Regulatory Foundation & Guidance for Investment Menu Structure
- The Employee Retirement Income Security Act of 1974 (ERISA) requires plan fiduciaries to act prudently and diversify plan investments.
- ERISA mandates greater asset class diversification to provide opportunities for participants to mitigate investment risks.
- Prescriptive requirements and principles-based care standards guide plan fiduciaries in building a solid investment structure.
- ERISA section 404(c) offers protection to DC plan fiduciaries from participant investment choices.
Today, it is rare for an investment structure to feature only three options. Many plan fiduciaries understand the benefits of offering a broader range of investments for participants. Target Date Funds (TDFs) are looked upon favorably and considered as Qualified Default Investment Alternatives (QDIA) under the Pension Protection Act of 2006.
Crafting a Robust Investment Structure
A structured process for investment design is pivotal in fulfilling fiduciary responsibilities under ERISA. The design process is multi-step and requires engagement from a plan sponsor’s retirement plan committee, often spearheaded by a qualified retirement plan advisor.
A Sample Process in Seven Steps
- Identify a purpose & objectives statement: Companies need to define the philosophy behind their DC plan’s objectives to inform the investment structure.
- What percent of participants are enrolled in managed account services and/or self-directed brokerage accounts?: Participant profiles should influence the investment structure.
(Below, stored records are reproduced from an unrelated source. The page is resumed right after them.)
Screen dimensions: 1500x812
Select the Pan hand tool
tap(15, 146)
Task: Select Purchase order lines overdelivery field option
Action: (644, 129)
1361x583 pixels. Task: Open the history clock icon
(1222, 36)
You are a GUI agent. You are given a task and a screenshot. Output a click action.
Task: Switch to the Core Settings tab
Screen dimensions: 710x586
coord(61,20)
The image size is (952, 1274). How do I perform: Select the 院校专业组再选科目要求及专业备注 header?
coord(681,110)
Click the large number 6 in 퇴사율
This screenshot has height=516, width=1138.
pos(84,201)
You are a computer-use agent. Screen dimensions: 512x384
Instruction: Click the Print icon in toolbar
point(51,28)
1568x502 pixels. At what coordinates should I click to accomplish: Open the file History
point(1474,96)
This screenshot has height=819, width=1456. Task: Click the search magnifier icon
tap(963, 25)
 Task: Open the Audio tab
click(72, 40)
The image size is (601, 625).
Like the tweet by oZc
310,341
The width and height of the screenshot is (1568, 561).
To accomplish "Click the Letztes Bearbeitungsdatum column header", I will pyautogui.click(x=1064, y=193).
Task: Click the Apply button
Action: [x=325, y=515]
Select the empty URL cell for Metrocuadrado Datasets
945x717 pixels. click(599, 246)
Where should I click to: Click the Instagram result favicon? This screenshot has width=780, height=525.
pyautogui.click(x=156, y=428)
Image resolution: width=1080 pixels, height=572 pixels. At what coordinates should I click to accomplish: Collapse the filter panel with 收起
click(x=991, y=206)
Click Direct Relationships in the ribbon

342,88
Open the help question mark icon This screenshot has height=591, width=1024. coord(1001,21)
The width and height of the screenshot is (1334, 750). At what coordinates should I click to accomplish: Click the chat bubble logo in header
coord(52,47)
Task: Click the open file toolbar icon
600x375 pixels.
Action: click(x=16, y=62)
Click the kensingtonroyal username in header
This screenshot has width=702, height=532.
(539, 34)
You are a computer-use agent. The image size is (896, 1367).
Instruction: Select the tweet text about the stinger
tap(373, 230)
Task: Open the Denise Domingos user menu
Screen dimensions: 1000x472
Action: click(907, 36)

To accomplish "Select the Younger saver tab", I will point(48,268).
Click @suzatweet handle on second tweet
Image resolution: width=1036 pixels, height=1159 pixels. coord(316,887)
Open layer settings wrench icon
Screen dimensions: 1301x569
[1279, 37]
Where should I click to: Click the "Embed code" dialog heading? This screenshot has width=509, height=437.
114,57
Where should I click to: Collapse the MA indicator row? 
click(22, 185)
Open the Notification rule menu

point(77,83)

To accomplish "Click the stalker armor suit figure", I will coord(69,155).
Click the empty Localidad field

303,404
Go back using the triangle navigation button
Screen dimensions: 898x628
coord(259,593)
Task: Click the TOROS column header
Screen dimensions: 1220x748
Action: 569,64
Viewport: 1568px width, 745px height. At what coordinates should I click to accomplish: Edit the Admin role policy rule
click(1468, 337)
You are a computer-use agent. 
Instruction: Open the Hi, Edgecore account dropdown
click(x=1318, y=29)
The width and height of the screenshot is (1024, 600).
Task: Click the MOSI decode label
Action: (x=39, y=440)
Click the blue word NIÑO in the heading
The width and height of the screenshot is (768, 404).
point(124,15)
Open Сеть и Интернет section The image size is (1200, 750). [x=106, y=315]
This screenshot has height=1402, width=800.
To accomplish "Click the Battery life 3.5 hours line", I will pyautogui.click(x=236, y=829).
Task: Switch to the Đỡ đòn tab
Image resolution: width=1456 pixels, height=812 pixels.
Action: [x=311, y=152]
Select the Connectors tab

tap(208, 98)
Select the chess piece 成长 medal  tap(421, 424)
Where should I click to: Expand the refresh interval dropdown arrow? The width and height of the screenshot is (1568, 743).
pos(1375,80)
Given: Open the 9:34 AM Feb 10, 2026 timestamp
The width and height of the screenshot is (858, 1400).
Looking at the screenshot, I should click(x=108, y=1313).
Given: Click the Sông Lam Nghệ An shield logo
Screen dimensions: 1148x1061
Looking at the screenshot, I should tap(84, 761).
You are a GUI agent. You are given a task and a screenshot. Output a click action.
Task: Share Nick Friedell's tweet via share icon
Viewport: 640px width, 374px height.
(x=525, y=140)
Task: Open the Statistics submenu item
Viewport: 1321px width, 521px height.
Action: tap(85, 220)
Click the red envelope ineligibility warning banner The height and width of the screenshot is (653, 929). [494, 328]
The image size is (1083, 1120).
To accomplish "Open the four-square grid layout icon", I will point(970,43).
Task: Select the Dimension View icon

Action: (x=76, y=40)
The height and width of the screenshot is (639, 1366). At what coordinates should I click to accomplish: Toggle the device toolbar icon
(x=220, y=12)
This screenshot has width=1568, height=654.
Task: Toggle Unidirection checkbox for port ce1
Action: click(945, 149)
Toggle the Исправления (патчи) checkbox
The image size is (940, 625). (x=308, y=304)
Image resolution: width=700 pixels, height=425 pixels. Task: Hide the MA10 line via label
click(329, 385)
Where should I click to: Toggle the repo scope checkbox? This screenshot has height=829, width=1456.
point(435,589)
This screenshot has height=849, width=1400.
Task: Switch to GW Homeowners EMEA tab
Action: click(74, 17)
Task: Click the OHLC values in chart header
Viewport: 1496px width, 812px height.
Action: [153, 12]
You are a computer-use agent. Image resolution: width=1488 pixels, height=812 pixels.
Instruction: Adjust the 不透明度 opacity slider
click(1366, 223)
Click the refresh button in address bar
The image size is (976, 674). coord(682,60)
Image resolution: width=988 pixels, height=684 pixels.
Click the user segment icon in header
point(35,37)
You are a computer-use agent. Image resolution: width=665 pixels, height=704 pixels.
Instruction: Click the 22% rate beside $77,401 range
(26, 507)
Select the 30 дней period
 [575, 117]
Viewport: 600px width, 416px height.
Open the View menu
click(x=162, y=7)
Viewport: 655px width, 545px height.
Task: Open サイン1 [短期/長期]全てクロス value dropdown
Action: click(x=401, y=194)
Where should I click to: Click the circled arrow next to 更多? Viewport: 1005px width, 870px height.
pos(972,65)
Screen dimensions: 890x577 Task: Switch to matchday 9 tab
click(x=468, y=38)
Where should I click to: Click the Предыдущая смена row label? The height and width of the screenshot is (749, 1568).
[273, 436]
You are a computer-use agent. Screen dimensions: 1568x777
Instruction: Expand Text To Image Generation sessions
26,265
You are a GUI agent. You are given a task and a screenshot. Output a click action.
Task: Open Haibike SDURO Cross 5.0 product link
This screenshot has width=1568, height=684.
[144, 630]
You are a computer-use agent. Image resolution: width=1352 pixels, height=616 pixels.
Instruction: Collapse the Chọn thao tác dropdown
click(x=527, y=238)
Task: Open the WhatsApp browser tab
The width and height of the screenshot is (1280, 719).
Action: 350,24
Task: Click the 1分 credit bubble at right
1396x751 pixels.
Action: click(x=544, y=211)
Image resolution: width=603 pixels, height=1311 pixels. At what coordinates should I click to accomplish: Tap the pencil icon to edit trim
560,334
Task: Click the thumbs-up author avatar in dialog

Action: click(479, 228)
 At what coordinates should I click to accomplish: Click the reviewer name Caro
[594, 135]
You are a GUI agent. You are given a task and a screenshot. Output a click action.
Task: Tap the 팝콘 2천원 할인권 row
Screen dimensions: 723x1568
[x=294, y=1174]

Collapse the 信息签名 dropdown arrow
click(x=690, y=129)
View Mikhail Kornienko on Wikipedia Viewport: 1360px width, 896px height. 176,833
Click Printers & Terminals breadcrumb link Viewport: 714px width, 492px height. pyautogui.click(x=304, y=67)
- Develop a participant group profile: Understanding participant demographics is key to structuring a suitable investment lineup.
- Review the number of asset class options: The selection of asset classes should align with the plan’s objectives and participant profiles.
- Avoid complicated investment menu design: Simplicity is key in creating an accessible investment structure.
- Review historical performance prior to asset class selection: Analyze historical performance to inform asset class choices.
- Update the organization’s investment policy statement: The Investment Policy Statement should reflect permissible asset classes in the plan.
Putting the Participant Group Profile into Practice
- Participant Group A should consider asset classes such as domestic equity, fixed income, and TDFs.
- Participant Group B may benefit from asset classes tailored to predominantly early-career employees, including domestic equity and targeted TDFs.
In conclusion, a structured investment design process is crucial for plan sponsors to tailor investment lineups that meet the needs of DC plan participants. By following a thoughtful approach, sponsors can confidently navigate the complex landscape of DC plan investment design and fulfill their fiduciary duties effectively.